The truism, “It is better to give than to receive,” is a cliché that reflects a pro-social character trait, selflessness. Selfless individuals, caretaker personalities, invariably place the welfare of others before their own. They are typically pleasing and accommodating and at least at first blush others view them with respect if not adoration. Those in our surround are taken aback when such admirable qualities are transformed into an addiction to please, the signpost of The Caretaker Personality Disorder (CPD).
Pursuant to the formulation of the disorder in 2006, one of my colleagues said, “I have always had patients like that as part of my caseload and now I know what to call it.” These patients are typically nonprofessionals but also include helping professionals such as therapists, nurses, physicians, religious leaders and others.
Their diagnosis has eluded us in the past perhaps because chronic pleasers give the appearance of being capable, strong and well adjusted. If left undiagnosed their tendency to give with the minimum of receiving creates an emotional imbalance that wreaks havoc upon relationships and in more cases than many practitioners might suspect, leads to depression and suicide. Clearly in these cases it is not always better to give than to receive.
Dr. G, a physician, was so dedicated to one of his patients that he spared him the indignity of signing himself out of a hospital when in Dr. G’s opinion his release was premature. The patient’s physical condition deteriorated and he filed a malpractice suit claiming the doctor should have demanded he remain in the hospital. Already addicted to amphetamines that had damaged his kidneys and stunned by his patient’s action, he spiraled into a deep depression and “allowed” himself to die while attached to a dialysis machine. His wife was convinced that the presumed accident was actually a suicide. Months after his death I reviewed Dr. G’s file and reflected upon his biography. It occurred to me that his history contained certain dynamics that were strikingly similar to those of other patients I had treated.
Eventually I was to discover that 5 percent to 6 percent of my practice for more than a decade included these types whose lives were controlled by guilt and their inability to say, “No.” Consistently their childhood experiences included faulty parenting that was exacerbated by various traumata; most often trauma associated with abandonment and its vicissitudes (including neglect) and sexual assault.
Most patients with this illness do not recognize the cause of their suffering. They begin therapy with the usual concerns: (a) their most important relationships are falling apart, (b) they are suffering from fatigue and emotional emptiness, relentlessly attempting to keep pace with meeting the needs of others, (c) they are puzzled why others keep rejecting them when their actions toward them are so kind, (d) psychosomatic complaints without insight as to their cause and (e) they are recovering from one or more suicide attempts. A hopeful sign is when during the middle phases of treatment the patient begins to notice the dangers of overly benevolent behavior.

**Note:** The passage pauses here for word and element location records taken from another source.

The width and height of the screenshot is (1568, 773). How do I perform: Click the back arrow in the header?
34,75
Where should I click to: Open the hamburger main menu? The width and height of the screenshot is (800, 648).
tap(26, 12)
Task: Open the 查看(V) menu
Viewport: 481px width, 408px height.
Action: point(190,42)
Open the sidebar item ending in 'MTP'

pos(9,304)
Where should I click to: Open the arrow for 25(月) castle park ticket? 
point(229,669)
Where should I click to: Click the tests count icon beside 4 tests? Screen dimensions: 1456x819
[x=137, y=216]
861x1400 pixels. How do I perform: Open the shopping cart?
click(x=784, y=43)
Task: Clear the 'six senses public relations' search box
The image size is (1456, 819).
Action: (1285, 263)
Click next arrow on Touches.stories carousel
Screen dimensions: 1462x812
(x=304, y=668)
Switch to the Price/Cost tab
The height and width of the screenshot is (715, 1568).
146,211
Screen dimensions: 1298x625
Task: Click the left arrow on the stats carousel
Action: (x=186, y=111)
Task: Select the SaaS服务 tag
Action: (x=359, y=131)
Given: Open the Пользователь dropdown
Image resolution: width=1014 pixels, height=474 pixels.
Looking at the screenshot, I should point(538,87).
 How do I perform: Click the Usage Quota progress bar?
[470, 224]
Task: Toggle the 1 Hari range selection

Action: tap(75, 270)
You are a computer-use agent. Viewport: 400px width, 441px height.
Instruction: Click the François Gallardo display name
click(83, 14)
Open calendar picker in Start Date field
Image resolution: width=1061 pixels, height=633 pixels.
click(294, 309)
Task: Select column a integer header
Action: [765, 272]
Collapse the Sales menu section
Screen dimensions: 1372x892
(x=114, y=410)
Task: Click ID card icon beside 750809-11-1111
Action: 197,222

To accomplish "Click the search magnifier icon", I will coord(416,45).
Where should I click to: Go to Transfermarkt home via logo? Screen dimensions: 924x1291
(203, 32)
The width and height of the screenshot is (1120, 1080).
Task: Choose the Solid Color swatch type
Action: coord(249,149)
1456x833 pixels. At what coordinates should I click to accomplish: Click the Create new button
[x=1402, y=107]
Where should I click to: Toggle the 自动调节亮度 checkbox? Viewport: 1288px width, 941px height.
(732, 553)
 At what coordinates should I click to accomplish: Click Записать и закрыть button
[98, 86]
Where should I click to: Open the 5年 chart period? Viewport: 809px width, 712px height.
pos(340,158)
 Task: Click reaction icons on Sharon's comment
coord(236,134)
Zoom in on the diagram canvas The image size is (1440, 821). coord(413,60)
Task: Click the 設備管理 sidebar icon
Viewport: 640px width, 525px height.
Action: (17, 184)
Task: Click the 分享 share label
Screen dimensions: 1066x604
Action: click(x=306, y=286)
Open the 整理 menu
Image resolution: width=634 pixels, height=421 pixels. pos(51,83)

The diagnosis of CPD is complicated further when the practitioner is donning the Mask of Kindness. Anti-therapeutic interventions abound! The overly accommodating therapist allows patients to control his/her schedule, avoids confrontation and is unable to help the patient embrace past-present connections, such as the influence of faulty parenting and neglect that contributed to the formation of the pleasing coping style in the first place. Further, the therapist’s “blind spot” derails the treatment contract including fees, missed sessions and insurance obligations.
Below are some comparisons between CPD and other personality patterns and syndromes:
- Compulsives and narcissistic personalities are self-absorbed; pleasers are other-focused to the exclusion of their own interests, joy and pleasure.
- Codependents are predominantly female who enable dependent types who cling to them, whereas caretakers, both male and female, provide (unsolicited) help to dependent and independent individuals who eventually reject them.
- Care addiction is akin to narcissism in that behavior is deceptively self-serving and grandiose. CPD and borderline personalities have in common chronic feelings of emptiness and an obsessive need for object constancy; however for the pleaser the appearance of these needs is unconscious and remains unnoticed by observers.
The personality disorders listed in the DSM rarely escape detection by the practitioner. By contrast, CPD has gone undetected and undiagnosed by the mental health community.
The treatment of CPD is daunting primarily because a successful outcome is dependent upon overcoming the patient’s resistance to giving up the many benefits of what has become emotional sanctuary. Among these compromises are: the presumed guarantee of contact from others who need them, self-esteem enhancement whenever they “save the day,” the admiration and “love” (albeit shallow and short-lived) from others for being so kind.
Other challenges include grasping the idea that being good can be bad, being able to distinguish self-focused from selfishness and anticipating that their beneficiaries often will not be receptive to their progress because they (others) will have to fend for themselves in the future.
Recovery becomes possible when these patients begin to experience that their needs, wishes and desires and their sensitivity to others can coexist. At that juncture a better balance of give/receive is no longer an unattainable abstraction.